Why?  Because we are works in progress, as desperately dependent on the grace of God today as we were the day we cried out to him for salvation.  We are unfinished.  Lumps of clay that only distortedly resemble the image of God’s perfect Son.  But we are lumps of clay in the Potter’s hand, and he has promised to continue molding and shaping until we perfectly resemble the Perfect One(Rom 8:29).

And this includes our hearts.  We are in the same boat as the psalmist.  We want to love the Lord more and we know we should love the Lord more and we do not want to offer the affection and allegiance due to him to any other.  But we know that we are incapable of changing our own hearts.  We know that any lasting, genuine change is dependent on the work of the Lord. Hopefully we can be as wise as the psalmist as well and seek the change we desire from the One who is able to deliver it.

Notice though, quite importantly, that the psalmist does not simply request for his heart to be united.  This is not a prayer of “God fix me…now I’ll be over there sinning.  Page me when you are finished.”  Nope, God has prepared many things in our life through which he offers his grace to us.  The psalmist shows two in this verse: the study of Scripture and good works.

“Teach me your way, oh Lord,” the psalmist begins, expressing his desire to know what the Lord would have to teach him.  If we want to love the Lord, we must know the Lord.  If we want to know the Lord, we will meet him on the pages of his inspired Word.  If we want a faith that cherishes the Lord above all else we must be engaged in the study of his word since “faith comes by hearing, and hearing by the word of the Lord.”

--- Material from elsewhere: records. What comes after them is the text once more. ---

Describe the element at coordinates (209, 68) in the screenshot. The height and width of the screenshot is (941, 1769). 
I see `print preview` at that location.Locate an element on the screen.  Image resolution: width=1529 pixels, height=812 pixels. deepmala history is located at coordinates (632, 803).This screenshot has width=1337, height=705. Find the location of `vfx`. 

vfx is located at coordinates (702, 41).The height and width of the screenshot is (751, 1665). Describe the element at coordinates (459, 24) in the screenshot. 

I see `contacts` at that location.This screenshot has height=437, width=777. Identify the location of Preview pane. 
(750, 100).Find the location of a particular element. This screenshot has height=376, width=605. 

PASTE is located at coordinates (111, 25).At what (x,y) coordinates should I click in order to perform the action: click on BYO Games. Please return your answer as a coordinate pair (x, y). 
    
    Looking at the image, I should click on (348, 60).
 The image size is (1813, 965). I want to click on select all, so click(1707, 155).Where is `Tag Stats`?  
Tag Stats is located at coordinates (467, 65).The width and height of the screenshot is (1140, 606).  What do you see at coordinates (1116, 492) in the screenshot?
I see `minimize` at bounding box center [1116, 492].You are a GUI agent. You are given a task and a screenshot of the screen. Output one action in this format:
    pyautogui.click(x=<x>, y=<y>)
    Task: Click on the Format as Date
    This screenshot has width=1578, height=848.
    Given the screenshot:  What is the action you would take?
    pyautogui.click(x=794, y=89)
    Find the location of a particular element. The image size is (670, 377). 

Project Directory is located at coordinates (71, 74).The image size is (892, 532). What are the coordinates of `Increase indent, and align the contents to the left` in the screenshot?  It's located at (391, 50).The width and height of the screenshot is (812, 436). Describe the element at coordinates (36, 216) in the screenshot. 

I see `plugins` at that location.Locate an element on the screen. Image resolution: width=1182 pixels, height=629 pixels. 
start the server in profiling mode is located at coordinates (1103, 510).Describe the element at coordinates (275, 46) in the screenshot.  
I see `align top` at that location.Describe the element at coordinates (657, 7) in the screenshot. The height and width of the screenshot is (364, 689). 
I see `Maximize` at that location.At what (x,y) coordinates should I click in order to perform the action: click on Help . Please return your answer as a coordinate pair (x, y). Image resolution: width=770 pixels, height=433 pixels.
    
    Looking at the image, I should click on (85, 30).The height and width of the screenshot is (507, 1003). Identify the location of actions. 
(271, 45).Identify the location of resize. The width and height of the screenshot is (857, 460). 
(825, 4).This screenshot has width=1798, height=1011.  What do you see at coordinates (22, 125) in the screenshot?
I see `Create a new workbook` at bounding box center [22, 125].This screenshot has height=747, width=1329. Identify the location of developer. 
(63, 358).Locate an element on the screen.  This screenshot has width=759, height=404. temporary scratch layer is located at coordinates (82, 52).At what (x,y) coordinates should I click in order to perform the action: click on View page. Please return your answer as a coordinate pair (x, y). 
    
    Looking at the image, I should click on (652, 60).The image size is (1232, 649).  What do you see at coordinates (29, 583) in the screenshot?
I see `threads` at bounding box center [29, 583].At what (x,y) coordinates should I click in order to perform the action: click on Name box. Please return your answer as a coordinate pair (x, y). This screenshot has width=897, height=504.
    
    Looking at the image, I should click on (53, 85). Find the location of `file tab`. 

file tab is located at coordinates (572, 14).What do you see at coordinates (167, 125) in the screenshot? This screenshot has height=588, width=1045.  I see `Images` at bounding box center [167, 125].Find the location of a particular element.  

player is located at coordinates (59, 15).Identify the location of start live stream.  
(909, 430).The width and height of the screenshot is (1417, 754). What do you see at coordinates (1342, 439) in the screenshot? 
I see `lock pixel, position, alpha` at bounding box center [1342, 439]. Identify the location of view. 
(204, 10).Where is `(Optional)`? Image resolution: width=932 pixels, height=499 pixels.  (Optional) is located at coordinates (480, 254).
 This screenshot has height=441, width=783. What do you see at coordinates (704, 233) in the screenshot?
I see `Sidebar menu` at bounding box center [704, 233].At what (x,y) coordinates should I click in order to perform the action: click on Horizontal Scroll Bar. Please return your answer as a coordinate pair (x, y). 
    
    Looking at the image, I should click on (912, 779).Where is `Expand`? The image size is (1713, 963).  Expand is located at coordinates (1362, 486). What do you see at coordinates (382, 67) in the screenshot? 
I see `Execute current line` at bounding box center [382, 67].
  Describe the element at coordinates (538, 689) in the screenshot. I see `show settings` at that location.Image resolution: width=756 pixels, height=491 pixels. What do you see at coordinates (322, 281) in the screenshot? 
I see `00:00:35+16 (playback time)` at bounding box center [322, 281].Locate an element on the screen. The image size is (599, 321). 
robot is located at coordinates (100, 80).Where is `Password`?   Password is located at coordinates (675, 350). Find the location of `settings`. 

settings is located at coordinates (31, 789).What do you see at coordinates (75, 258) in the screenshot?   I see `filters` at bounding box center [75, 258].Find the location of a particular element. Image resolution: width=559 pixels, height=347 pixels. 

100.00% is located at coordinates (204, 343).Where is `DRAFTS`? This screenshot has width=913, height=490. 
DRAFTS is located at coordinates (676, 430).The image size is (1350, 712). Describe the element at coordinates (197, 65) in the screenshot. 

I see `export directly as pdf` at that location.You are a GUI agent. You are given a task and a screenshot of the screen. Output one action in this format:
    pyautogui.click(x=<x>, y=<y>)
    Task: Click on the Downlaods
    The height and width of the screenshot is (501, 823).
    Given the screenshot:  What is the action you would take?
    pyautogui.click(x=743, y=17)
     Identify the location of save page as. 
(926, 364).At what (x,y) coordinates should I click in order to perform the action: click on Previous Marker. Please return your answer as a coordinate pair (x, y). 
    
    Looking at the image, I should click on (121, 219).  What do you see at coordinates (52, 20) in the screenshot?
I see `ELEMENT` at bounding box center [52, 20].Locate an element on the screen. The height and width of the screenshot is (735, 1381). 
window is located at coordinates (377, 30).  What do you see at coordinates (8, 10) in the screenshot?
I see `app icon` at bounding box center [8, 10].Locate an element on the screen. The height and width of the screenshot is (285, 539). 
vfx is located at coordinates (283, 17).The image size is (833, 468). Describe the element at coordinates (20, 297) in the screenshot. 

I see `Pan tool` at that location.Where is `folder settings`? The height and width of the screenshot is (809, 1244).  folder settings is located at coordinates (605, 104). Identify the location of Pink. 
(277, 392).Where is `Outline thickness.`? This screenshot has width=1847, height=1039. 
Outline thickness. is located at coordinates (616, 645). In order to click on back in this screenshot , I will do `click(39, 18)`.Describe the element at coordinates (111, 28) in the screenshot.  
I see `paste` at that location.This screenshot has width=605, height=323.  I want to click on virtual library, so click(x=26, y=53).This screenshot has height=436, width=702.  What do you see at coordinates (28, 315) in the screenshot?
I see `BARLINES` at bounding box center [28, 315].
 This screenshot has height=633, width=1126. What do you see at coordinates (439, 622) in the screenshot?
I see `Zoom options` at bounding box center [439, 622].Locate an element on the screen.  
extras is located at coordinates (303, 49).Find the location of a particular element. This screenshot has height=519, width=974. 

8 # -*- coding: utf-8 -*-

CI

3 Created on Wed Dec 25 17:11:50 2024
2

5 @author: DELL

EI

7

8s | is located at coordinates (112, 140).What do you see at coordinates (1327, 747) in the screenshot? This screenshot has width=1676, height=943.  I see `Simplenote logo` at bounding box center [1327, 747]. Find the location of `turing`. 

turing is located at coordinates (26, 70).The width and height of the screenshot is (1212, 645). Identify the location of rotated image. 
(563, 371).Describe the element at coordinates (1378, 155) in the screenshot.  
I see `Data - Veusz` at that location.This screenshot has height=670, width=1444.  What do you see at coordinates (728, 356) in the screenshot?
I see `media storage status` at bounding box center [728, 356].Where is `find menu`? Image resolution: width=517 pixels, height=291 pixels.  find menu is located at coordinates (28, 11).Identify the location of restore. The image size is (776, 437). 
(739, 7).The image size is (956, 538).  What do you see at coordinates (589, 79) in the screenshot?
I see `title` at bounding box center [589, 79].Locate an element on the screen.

But we must not simply be “hearers of the word” but we must also be “doers of the word”(James 1:22).  This is the psalmist’s second plea, “that I may walk in your truth.”  The psalmist did not want to simply know the truth and for it not to affect his life.  This is for multiple reasons.  One, I am sure, is that he simply did not want to be a hypocrite.  There has never been a documented time in history where children of a culture said, “When I grow up, I want to be an utter and complete phony.”  Hypocrisy has historically, even in wicked societies, been look down upon.  But not only was the psalmist expressing a desire to not be a hypocrite, he also did not want a trivial knowledge of God.  He wanted an intimate knowledge of God and this type of knowledge would affect his entire being, including his actions. 

Beyond simply showing our faith and knowledge to be genuine, the works prepared for believers beforehand by the Father are a means by which God grows the believer’s faith.  It is said of Abraham specifically that his works “completed” his faith. (James 2:22) The Spirit inspired psalmist would have certainly known this truth and, in his desire to know the Lord better, asked the Lord to make sure that he was not simply a hearer but also a doer of his word. 

While recognizing his responsibility in this matter, the psalmist is unwilling to bear the burden of changing his own affections.  He recognizes the fact that he is in the Potter’s hand and goes to the Lord with the desperate assurance this causes.  He implores the Lord to “unite” his heart, knowing that the Lord is capable.  He begs for the Lord to fix his affections, knowing that the Lord is willing.   He knows that he must be obedient to the Lord (that is, know his way and walk in his truth) but he also realizes that it is the Lord who changes hearts and molds affections and this is what he wants.  And this is what we want.  We desire, as redeemed children of God, to love the Lord with all of our heart, with all of our soul, with all of our mind, and with all of our strength.  And this is what God desires as well, for our good and for his glory.

 “Unite my heart”--engage and knit my whole heart to thyself and service, and deliver me from inconstancy and wavering, that I may not at any time, nor in the least degree, be withdrawn from thee, either to any corrupt worship, or to the love and pursuit of the lusts or vanities of this present evil world.”[1]




[1] Poole, M. (1853). Annotations upon the Holy Bible (Vol. 2, p. 137). New York: Robert Carter and Brothers.